Germany’s two national pubcasters plan to seek DM540.8 million ($388 million) in federal funds over four years to jointly launch a commercial-free children’s channel tentatively called “From 8 to 8.”
The chairmen of Germany’s main pubcaster ARD announced their intent to ask a federal budget committee for an extra $97 million annually to cooperate on a 12-hour, non-commercial kindernet with sister network ZDF beginning in 1997. Six hours of new programming are slated.
But Germany is flooded with projects targeting the children’s market right now and public television, which costs the taxpayers a staggering $6 billion a year, is under heavy fire to save, not expand.
Many advertisers see the kids market here – which has never been specifically targeted – as the richest vein in the field of niche programming: German kids 13 and under have a combined purchasing power of $8.2 billion in their piggy banks and jeans pockets, according to a study released recently by the media authority in the state of Nordrhein Westfalen, to say nothing of the amount of goods purchased for children.
Focus on youth
More and more, the advertising lens is focusing on these young consumers. In June 1994,10,000 commercials were directed at kids here, according to figures compiled for the same study. Less than six months later, the number was 15,000.

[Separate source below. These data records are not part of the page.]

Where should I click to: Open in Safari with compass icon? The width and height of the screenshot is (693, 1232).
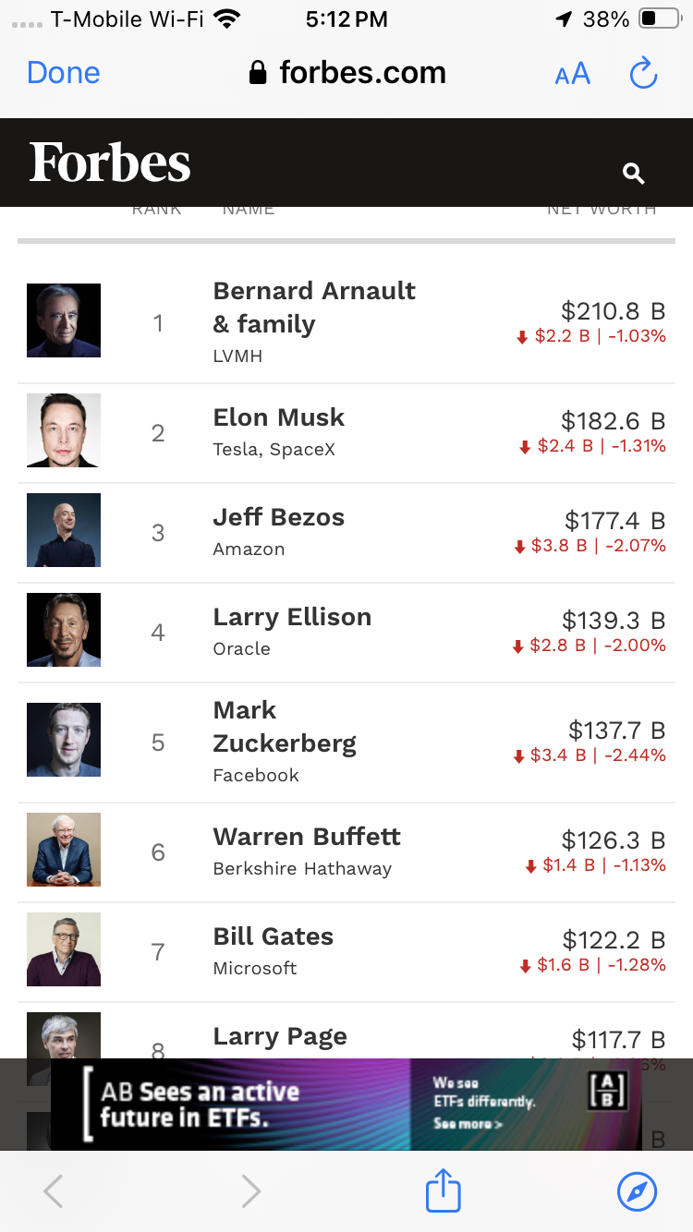pyautogui.click(x=637, y=1191)

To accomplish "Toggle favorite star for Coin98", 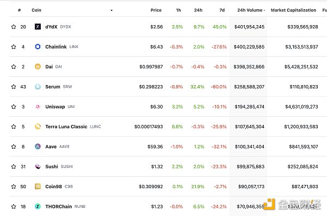I will pos(14,187).
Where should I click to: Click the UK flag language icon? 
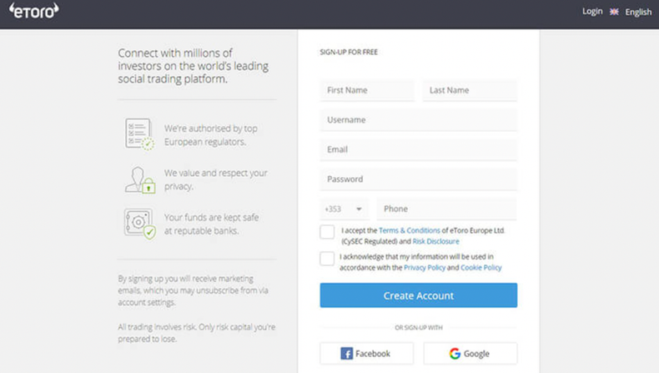615,12
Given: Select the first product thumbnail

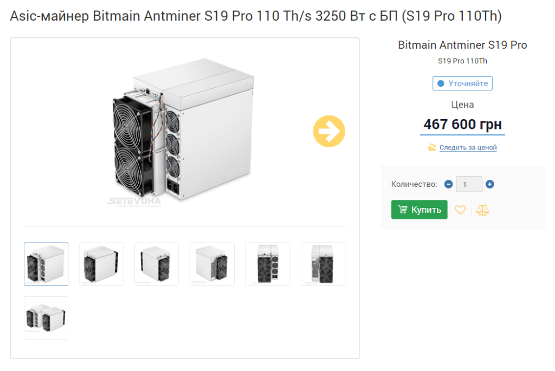Looking at the screenshot, I should point(46,264).
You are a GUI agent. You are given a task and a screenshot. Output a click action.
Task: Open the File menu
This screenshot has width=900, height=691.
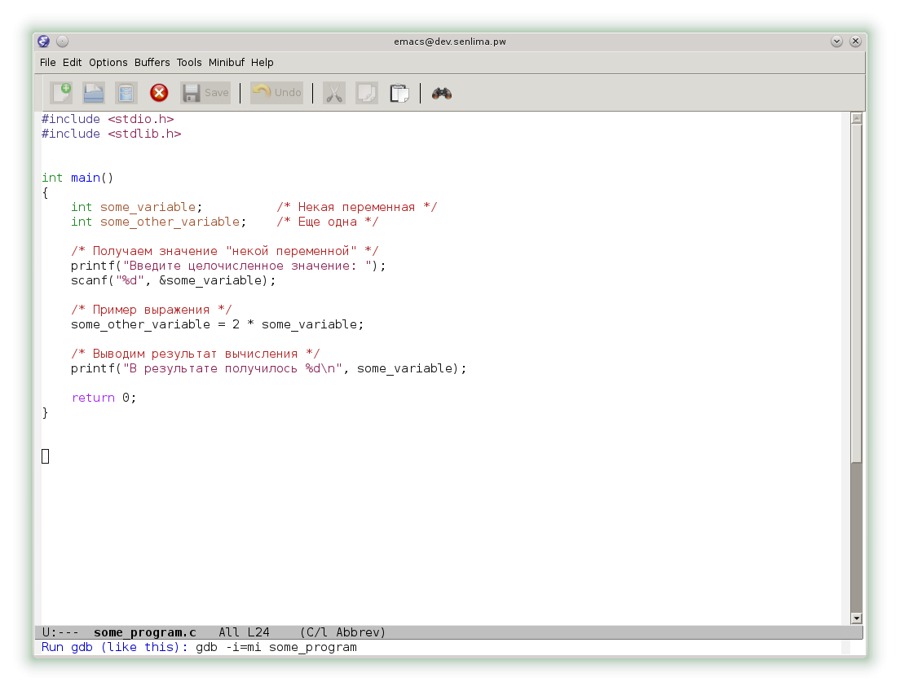[48, 63]
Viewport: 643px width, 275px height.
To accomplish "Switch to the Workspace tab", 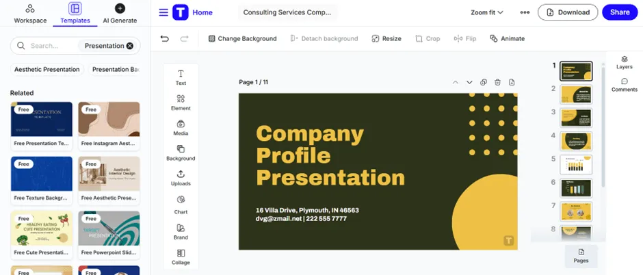I will click(30, 14).
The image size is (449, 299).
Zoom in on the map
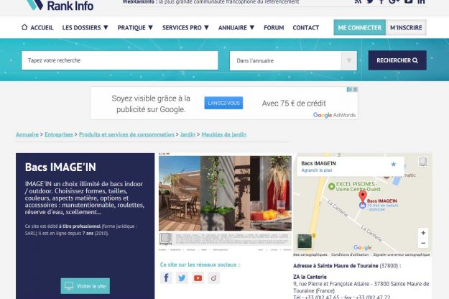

That beckoning market has created an implausible number of new suppliers, locked up the rights to classic kid product here and driven up prices for other acquired programming, now as much as $30,000 per half-hour, according to industry sources. One reason for the rush to acquire kidvid rights is that everyone here who already owns programming is saving it to plug into their own kindernet project.
Leo Kirch, for instance, who owns more foreign programming rights than anyone in Europe, is saving his library for a pay channel that’s all licensed up but has nowhere to go. He and his pay TV partners Canal Plus and Bertelsmann have frozen plans for Premiere 2 because demand for pay TV in general is not high enough.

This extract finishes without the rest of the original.